— begin Provided text —
Skip to main content

Tools for recommendation systems development

Project description

CI PyPI

ml-recsys-tools


This is an updated version of the stale ml-recsys-tools source repo


Open source repo for various tools for recommender systems development work.

Main purpose is to provide a single wrapper for various recommender packages to train, tune, evaluate and get data in and recommendations / similarities out.

Installation:

Pip:

  • PyPi: pip install ml-recsys-tools
  • Github master: pip install git+https://github.com/artdgn/ml-recsys-tools@master#egg=ml_recsys_tools

Basic usage:

# dataset: download and prepare dataframes
from ml_recsys_tools.datasets.prep_movielense_data import get_and_prep_data
rating_csv_path, users_csv_path, movies_csv_path = get_and_prep_data()

# read the interactions dataframe and create a data handler object and  split to train and test
import pandas as pd

ratings_df = pd.read_csv(rating_csv_path)
from ml_recsys_tools.data_handlers.interaction_handlers_base import ObservationsDF    
obs = ObservationsDF(ratings_df, uid_col='userid', iid_col='itemid')
train_obs, test_obs = obs.split_train_test(ratio=0.2)

# train and test LightFM recommender
from ml_recsys_tools.recommenders.lightfm_recommender import LightFMRecommender    
lfm_rec = LightFMRecommender()
lfm_rec.fit(train_obs, epochs=10)

# print summary evaluation report:
print(lfm_rec.eval_on_test_by_ranking(test_obs.df_obs, prefix='lfm ', n_rec=100))

# get all recommendations and print a sample (training interactions are filtered out by default)
recs = lfm_rec.get_recommendations(lfm_rec.all_users, n_rec=5)
print(recs.sample(5))

# get all similarities and print a sample
simils = lfm_rec.get_similar_items(lfm_rec.all_items, n_simil=5)
print(simils.sample(10))

Additional examples in the examples/ folder:

Recommender models and tools:

  • LightFM package based recommender.

  • Implicit package based ALS recommender.
— end Provided text —
# Written problem A
Reproduce the part of the ml-recsys-tools project description starting at "ratings_df = pd.read_csv(rating_csv_path)" and ending at "out by default)".
— begin Source material —
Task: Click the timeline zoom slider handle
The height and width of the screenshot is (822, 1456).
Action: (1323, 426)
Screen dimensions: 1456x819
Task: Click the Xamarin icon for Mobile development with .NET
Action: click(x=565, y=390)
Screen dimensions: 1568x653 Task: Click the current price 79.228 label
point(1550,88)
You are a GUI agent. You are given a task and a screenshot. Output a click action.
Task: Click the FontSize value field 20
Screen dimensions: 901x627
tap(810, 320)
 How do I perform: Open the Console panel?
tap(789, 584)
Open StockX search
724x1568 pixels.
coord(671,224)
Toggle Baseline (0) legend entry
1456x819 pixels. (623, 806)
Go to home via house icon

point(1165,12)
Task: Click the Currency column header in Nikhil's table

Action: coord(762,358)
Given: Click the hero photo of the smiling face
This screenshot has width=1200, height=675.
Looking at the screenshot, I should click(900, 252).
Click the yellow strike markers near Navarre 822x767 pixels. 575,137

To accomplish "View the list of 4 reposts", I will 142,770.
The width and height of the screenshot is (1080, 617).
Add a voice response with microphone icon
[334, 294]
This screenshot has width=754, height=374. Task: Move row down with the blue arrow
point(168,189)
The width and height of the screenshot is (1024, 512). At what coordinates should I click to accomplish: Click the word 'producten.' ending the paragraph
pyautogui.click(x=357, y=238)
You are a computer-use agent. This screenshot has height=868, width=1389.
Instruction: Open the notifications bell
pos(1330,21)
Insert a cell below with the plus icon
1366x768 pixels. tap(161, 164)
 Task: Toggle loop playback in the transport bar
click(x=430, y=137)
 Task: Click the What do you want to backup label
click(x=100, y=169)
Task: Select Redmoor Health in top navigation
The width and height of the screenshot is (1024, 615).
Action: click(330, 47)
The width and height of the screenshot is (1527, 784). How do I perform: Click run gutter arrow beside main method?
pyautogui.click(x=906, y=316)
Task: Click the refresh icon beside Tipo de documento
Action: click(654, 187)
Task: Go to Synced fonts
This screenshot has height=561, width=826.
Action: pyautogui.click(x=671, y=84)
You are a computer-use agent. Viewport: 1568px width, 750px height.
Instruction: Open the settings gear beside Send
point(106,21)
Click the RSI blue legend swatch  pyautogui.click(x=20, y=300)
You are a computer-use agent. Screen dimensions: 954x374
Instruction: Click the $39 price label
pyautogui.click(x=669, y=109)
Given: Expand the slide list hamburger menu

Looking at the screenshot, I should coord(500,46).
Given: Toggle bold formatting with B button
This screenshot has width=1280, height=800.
— end Source material —
# Written problem B
From the records, write out the lines starting at the one that contains "This screenshot has width=754, height=374." and ending at the one that contains "Action: click(330, 47)".

# Correct output A
ratings_df = pd.read_csv(rating_csv_path)
from ml_recsys_tools.data_handlers.interaction_handlers_base import ObservationsDF    
obs = ObservationsDF(ratings_df, uid_col='userid', iid_col='itemid')
train_obs, test_obs = obs.split_train_test(ratio=0.2)

# train and test LightFM recommender
from ml_recsys_tools.recommenders.lightfm_recommender import LightFMRecommender    
lfm_rec = LightFMRecommender()
lfm_rec.fit(train_obs, epochs=10)

# print summary evaluation report:
print(lfm_rec.eval_on_test_by_ranking(test_obs.df_obs, prefix='lfm ', n_rec=100))

# get all recommendations and print a sample (training interactions are filtered out by default)

# Correct output B
This screenshot has width=754, height=374. Task: Move row down with the blue arrow
point(168,189)
The width and height of the screenshot is (1024, 512). At what coordinates should I click to accomplish: Click the word 'producten.' ending the paragraph
pyautogui.click(x=357, y=238)
You are a computer-use agent. This screenshot has height=868, width=1389.
Instruction: Open the notifications bell
pos(1330,21)
Insert a cell below with the plus icon
1366x768 pixels. tap(161, 164)
 Task: Toggle loop playback in the transport bar
click(x=430, y=137)
 Task: Click the What do you want to backup label
click(x=100, y=169)
Task: Select Redmoor Health in top navigation
The width and height of the screenshot is (1024, 615).
Action: click(330, 47)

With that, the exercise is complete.